Les Sorcières d'Akelarre
Commençons par esquisser le tableau : Les Sorcières d’Akelarre c’est 9 nominations aux Goyas 2021 (l’équivalent espagnol des Oscars) avec, au final, une moisson de 5 statuettes remportées. Excusez du peu. Pour qui connait le niveau qualitatif du cinéma espagnol, cette avalanche de récompenses laisse augurer de belles choses quant au film de Pablo Agüero, aussi il est notable et appréciable de constater que l’éditeur BLAQ OUT a pris l’initiative de le proposer en DVD/Blu-Ray car il mérite d’être vu par le plus grand nombre, quand bien même son aspect rugueux ne le destine pas au grand public. Adorateurs de Satan, préparez-vous à être déçus : vous ne trouverez point dans Les Sorcières d’Akelarre de figure démoniaque ou de bélier malfaisant puisque les seuls monstres que vous y rencontrerez sont aussi humains que vous et moi.
Les Sorcières d’Akelarre, ça parle de quoi ? Le scénario pose ses valises en plein Pays basque, au début du XVIIe siècle alors que l’Inquisition bat son plein. Six jeunes femmes sont arrêtées et accusées d’avoir participé à une cérémonie diabolique, le Sabbat. Interrogées et torturées, elles n’ont plus qu’un espoir : gagner du temps jusqu’à la pleine lune…

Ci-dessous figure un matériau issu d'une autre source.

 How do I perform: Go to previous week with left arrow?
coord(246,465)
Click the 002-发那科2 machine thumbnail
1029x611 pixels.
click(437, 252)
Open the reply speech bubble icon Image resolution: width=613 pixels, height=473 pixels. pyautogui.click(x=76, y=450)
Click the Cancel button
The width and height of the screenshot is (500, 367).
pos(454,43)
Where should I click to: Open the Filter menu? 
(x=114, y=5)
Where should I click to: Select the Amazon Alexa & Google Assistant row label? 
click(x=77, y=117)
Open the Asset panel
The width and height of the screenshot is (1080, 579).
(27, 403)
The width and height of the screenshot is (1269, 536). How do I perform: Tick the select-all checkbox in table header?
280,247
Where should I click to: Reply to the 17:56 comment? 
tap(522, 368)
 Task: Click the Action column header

Selon le réalisateur Pablo Agüero, l'histoire est inspirée des notes que le juge Pierre de Rosteguy de Lancre (incarné à l’écran par l’impressionnant Àlex Brendemühl) a ramenées de son voyage au pays basque français en 1609 et rassemblées dans son ouvrage Tableau de l'inconstance des mauvais anges et démons. De ce fait, Les Sorcières d’Akelarre est le résultat d'une longue enquête basée sur le livre de Pierre de Lancre, qui dépeignait la sorcière comme une femme révolutionnaire. Car c’est bien de cela dont il s’agit ici : sont taxées de « sorcières » des femmes qui ne demandent qu’à vivre libres, selon leurs envies et non pas en suivant d’absurdes schémas patriarcaux. En cela, le film de Pablo Agüero est une œuvre résolument féministe qui parle autant de 1609 que de notre époque.
La réalisation naturaliste se montre impeccable et fait même par moments penser au The Witch de Robert Eggers, notamment à cause de sa volonté de jouer la carte de l’épure stylistique, à la limite du documentaire, sans tomber dans la reconstitution historique bête et froide. La caméra souligne ainsi la tension permanente qui règne dans ce cloître en se collant au plus près d’acteurs dont l’intense interprétation porte le film de bout en bout. Car le scénario a beau s’avérer écrit aux petits oignons, aussi tendu qu’imprévisible, ce sont bien les hommes et les femmes donnant corps aux personnages qui impriment le plus la rétine.
Historique et convaincant, Les Sorcières d'Akelarre fait mouche aussi bien grâce à sa parabole pertinente des temps présents qu’à son suspense étouffant porté par des acteurs de talent. Un must pour les amateurs de films traitant de sorcellerie.